War In Pieces: Leo Tolstoy’s classic, 140 characters at a time.

This post describes my project to recite Leo Tolstoy’s classic War And Peace, 140 characters at a time using twitter. You can read along at @_War_And_Peace.

Leo Tolstoy, author of War And Peace

War in Pieces

A while back I started thinking about a new twitter project having recently made a twitter bot and some infographics that I enjoyed doing. Specifically, I thought about what the ‘opposite of Twitter’ would be – an antithesis to the 140 character format that has made the Twitter so popular.

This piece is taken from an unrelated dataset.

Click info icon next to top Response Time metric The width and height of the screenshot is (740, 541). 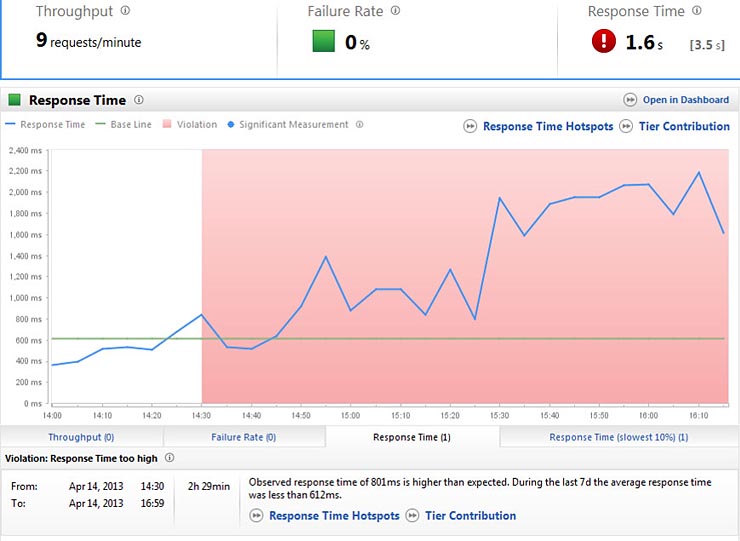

What came to mind was the modern metaphor for anything that lacks brevity: Leo Tolstoy’s ‘War and Peace’. At about 580,000 words (depending on the translation) it’s to the length of your manager’s powerpoint on ‘Inter-Departmental Performance Measurement Metrics‘ what a Double-Decker Bus is to the height of Nelson’s Column – a catch-all unit of measurement, universally understood as being “very, very long”.

So, naturally I thought it would be fun to tweet it, line by line.

War and Peace e-Book

To chop it up into 140 character chunks, I first needed an electronic copy of the text. Project Gutenberg is a digital library of books in the public domain, run and maintained by volunteers. They’ve been producing e-versions of copyright-free works since the 1970s when they used to digitise books by typing them manually (the Declaration of Independence was their first) – their *.txt version of War and Peace meant that I didn’t have to do the same.

140 Characters at a time

To make the feed as readable as possible I wanted to be careful how I broke the original text into segments, avoiding dividing paragraphs mid-word or mid-sentence. There are also special cases that I wanted to catch, such as book-ending with quotation marks segments of character’s speeches (where the speech is divided across several tweets).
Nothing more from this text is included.